LSU, moreover, likely desires that the “clerical error” had not been committed and that all the information had been cited in the original prosecution. A takeaway lesson learned is to do everything possible to ensure that all prior art documents/information that are even possibly material to patentability and are known to at least one person with a Rule 56 duty, are submitted to the USPTO during original prosecution.
On the other hand, LSU was able to amend its independent claim 1 during the reexamination proceeding ordered as a result of the Request for Supplemental Examination. As noted above, LSU argued that the amendment to claim 1 was merely an express statement of what was taught in the specification to be an implicit feature of the invention. For that reason, LSU took the position that the amendment to claim 1 was more in the nature of a clarification than a meaningful change in scope. Whether or not that position avoids a Festo estoppel, the position at least seems to improve the patent owner’s chances for proving infringement in subsequent litigation.

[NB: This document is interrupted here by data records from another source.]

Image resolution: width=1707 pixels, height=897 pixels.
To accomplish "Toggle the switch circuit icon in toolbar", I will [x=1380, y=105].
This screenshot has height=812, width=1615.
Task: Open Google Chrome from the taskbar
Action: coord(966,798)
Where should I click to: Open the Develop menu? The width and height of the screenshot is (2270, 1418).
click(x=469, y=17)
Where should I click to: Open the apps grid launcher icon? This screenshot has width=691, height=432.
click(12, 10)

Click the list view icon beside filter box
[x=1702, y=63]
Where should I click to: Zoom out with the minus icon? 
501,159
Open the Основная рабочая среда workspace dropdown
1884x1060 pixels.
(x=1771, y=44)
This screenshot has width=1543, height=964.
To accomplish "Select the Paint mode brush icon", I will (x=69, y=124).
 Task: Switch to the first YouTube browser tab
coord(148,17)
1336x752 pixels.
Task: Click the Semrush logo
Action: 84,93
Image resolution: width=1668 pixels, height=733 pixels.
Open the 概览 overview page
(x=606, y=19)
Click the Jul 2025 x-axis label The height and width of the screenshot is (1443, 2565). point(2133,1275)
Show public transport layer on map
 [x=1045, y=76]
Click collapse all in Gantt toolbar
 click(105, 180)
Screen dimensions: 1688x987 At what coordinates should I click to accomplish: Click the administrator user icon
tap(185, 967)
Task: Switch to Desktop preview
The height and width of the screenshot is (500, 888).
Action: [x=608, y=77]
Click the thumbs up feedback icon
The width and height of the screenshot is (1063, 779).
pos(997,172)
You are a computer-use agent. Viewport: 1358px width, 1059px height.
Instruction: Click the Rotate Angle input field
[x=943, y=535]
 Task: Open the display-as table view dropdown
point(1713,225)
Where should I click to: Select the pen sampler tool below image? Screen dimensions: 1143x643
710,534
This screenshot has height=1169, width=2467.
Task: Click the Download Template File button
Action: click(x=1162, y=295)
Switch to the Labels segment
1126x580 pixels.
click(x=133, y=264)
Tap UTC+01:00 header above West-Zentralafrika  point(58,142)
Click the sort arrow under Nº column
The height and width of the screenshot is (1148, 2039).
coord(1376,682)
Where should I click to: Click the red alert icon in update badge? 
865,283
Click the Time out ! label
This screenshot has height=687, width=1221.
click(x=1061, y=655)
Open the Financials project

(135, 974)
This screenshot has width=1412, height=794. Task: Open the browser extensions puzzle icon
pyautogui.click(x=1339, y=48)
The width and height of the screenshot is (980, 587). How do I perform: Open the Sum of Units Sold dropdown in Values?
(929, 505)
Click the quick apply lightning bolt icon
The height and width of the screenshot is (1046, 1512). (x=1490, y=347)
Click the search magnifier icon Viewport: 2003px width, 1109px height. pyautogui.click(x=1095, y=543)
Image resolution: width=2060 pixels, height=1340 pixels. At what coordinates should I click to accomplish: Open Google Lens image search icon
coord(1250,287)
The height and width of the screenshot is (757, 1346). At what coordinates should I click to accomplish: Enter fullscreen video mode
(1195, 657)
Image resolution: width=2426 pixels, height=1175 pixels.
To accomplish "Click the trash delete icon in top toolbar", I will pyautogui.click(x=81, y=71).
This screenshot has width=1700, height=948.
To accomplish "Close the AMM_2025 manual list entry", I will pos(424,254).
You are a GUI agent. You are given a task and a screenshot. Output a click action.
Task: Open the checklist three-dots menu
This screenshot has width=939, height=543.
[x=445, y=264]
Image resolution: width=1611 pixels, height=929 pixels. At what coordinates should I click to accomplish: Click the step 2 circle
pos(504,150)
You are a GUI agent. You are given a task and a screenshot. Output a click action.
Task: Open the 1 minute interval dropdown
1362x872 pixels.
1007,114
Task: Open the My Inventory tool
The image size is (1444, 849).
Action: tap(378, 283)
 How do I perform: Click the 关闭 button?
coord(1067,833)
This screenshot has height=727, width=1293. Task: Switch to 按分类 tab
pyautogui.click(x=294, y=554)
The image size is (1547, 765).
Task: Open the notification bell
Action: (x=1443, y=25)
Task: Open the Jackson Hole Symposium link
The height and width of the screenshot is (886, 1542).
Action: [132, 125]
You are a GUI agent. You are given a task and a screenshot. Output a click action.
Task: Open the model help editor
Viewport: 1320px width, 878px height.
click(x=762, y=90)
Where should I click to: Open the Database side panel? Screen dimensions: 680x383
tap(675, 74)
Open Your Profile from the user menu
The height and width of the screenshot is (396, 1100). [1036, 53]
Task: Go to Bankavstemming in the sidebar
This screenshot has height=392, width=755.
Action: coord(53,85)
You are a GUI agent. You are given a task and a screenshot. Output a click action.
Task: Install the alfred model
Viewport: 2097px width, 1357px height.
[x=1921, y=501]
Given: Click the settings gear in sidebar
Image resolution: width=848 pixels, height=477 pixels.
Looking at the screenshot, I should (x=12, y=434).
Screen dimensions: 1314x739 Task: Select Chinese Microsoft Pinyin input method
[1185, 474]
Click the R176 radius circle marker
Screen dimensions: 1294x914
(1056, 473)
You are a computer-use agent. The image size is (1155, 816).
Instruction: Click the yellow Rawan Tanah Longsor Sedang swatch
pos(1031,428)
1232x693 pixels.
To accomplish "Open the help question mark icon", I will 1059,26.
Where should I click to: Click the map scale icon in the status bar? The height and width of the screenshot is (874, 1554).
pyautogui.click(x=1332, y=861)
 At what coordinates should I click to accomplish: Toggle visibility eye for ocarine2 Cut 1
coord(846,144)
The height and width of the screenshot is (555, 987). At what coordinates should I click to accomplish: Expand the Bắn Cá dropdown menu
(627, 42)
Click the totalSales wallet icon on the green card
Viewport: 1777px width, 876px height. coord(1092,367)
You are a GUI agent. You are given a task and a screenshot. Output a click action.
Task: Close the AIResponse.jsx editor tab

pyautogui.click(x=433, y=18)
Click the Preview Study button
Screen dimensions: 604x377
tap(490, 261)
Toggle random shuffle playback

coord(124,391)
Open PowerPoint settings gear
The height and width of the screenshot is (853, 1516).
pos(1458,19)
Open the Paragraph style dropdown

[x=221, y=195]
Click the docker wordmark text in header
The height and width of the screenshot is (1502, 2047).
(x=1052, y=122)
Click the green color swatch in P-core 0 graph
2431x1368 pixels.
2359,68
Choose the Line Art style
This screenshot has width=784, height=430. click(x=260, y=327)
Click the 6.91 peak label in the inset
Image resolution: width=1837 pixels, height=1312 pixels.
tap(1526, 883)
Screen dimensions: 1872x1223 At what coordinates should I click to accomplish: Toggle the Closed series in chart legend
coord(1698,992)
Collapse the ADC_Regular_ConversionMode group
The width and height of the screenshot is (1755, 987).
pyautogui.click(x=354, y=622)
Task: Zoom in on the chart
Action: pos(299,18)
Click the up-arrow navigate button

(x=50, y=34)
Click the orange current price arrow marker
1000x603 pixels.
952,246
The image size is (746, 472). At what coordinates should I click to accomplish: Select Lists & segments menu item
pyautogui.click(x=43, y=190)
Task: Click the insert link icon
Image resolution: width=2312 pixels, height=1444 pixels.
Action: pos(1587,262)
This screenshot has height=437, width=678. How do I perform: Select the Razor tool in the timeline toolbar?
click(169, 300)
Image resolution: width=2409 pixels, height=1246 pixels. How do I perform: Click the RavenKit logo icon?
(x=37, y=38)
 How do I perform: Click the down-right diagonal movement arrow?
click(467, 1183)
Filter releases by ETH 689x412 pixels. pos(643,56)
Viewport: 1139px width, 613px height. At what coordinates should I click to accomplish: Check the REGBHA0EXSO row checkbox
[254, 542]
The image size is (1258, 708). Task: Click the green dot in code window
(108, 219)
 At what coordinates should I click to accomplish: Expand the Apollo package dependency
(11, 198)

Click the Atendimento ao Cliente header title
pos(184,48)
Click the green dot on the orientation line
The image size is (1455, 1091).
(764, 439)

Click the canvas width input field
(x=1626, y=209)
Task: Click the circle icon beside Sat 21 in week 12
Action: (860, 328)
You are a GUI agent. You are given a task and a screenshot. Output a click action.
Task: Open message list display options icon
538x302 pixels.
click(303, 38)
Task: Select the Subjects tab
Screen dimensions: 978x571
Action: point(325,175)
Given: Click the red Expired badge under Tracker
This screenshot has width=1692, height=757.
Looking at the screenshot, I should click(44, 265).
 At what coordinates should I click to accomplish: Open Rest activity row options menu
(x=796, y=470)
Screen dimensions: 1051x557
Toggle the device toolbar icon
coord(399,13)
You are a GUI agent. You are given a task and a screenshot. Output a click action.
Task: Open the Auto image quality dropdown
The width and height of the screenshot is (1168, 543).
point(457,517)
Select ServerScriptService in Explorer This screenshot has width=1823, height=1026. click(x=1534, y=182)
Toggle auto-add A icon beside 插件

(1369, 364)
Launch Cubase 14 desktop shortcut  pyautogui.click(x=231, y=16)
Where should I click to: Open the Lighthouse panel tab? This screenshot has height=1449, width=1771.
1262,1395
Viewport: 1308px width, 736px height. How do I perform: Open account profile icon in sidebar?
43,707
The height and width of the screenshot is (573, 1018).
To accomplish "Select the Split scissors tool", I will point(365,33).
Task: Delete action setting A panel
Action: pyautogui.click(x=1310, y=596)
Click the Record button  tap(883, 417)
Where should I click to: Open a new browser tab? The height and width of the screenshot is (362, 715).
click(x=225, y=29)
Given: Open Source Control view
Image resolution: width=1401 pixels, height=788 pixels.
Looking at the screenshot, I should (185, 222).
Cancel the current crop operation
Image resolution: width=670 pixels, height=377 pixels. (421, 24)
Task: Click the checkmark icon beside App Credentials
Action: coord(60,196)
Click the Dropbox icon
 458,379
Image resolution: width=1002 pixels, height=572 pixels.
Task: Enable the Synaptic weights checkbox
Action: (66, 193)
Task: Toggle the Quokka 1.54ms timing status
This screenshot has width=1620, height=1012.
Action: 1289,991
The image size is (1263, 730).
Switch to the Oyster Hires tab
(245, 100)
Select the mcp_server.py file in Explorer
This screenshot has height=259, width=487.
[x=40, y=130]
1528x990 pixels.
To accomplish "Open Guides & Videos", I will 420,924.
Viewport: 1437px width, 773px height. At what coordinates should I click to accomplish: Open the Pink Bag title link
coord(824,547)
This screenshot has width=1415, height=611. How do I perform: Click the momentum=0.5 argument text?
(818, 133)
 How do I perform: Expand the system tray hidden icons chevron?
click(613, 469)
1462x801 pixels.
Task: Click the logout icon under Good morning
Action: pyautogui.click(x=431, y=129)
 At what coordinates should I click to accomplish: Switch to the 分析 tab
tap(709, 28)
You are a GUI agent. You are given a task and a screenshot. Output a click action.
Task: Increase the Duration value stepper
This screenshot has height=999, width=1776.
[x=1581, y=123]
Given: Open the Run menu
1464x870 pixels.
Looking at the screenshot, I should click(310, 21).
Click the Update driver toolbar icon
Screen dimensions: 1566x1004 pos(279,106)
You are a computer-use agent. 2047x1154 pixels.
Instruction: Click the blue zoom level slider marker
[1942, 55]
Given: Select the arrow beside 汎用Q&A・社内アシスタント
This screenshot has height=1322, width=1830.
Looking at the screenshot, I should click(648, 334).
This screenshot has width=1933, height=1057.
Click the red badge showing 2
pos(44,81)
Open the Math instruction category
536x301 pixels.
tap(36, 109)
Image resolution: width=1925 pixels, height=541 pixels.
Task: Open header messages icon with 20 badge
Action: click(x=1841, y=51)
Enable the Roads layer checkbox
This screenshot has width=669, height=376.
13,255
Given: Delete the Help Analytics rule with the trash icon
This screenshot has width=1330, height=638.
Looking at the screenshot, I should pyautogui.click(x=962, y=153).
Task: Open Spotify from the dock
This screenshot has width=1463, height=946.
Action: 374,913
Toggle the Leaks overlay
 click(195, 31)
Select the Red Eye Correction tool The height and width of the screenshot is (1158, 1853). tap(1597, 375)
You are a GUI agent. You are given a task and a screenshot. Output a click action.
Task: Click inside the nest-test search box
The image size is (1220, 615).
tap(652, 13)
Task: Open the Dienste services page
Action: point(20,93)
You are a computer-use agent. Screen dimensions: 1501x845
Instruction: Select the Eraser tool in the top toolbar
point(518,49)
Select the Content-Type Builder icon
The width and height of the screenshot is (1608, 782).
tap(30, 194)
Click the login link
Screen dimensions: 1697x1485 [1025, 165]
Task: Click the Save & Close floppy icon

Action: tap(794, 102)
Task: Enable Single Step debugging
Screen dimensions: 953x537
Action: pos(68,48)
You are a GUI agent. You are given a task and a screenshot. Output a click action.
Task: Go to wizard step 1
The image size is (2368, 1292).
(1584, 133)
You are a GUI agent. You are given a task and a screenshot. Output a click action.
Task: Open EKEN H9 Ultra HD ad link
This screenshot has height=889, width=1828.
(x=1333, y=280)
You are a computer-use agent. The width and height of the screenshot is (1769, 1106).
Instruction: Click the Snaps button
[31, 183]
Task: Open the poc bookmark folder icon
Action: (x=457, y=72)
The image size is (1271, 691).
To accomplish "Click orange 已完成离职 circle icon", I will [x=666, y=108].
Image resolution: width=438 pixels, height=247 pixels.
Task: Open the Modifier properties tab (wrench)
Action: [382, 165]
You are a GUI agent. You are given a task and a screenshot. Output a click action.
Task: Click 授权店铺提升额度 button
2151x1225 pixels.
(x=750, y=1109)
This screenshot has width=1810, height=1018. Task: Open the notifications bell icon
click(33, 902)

This LSU Request for Supplemental Examination and the outcome obtained is an example, at least based on the facts of this Request and the ensuing reexamination proceeding, that information that inadvertently was not cited during prosecution can be cited in a Supplemental Examination request even though the request offers no explanation of why or how the mistake was made or when and how the mistake was discovered.
And, unlike the LSU example, it appears that the same result could be obtained even if the decision not to cite was purposeful rather than inadvertent. In other words, it appears that a Request for Supplemental Examination may be used, in the right context, to submit nondisclosed information and neutralize subsequent inequitable conduct attacks based on that information, regardless of the reason for nondisclosure. In support of that position, 35 U.S.C § 257(a) does not, within its literal language, require inadvertence:
35 U.S.C. §257. Supplemental examinations to consider, reconsider, or correct information
(a) REQUEST FOR SUPPLEMENTAL EXAMINATION. ̶ A patent owner may request supplemental examination of a patent in the Office to consider, reconsider, or correct information believed to be relevant to the patent, in accordance with such requirements as the Director may establish. Within 3 months after the date a request for supplemental examination meeting the requirement of this section is received, the Director shall conduct the supplemental examination and shall conclude such examination by issuing a certificate indicating whether the information presented in the request raises a substantial new question of patentability.
Of course, there is always a risk that the Office may find an SNQ and cancel all the claims. We shall see if the statute is applied literally should a case of purposeful, rather than inadvertent, nondisclosure of information be presented to the Office.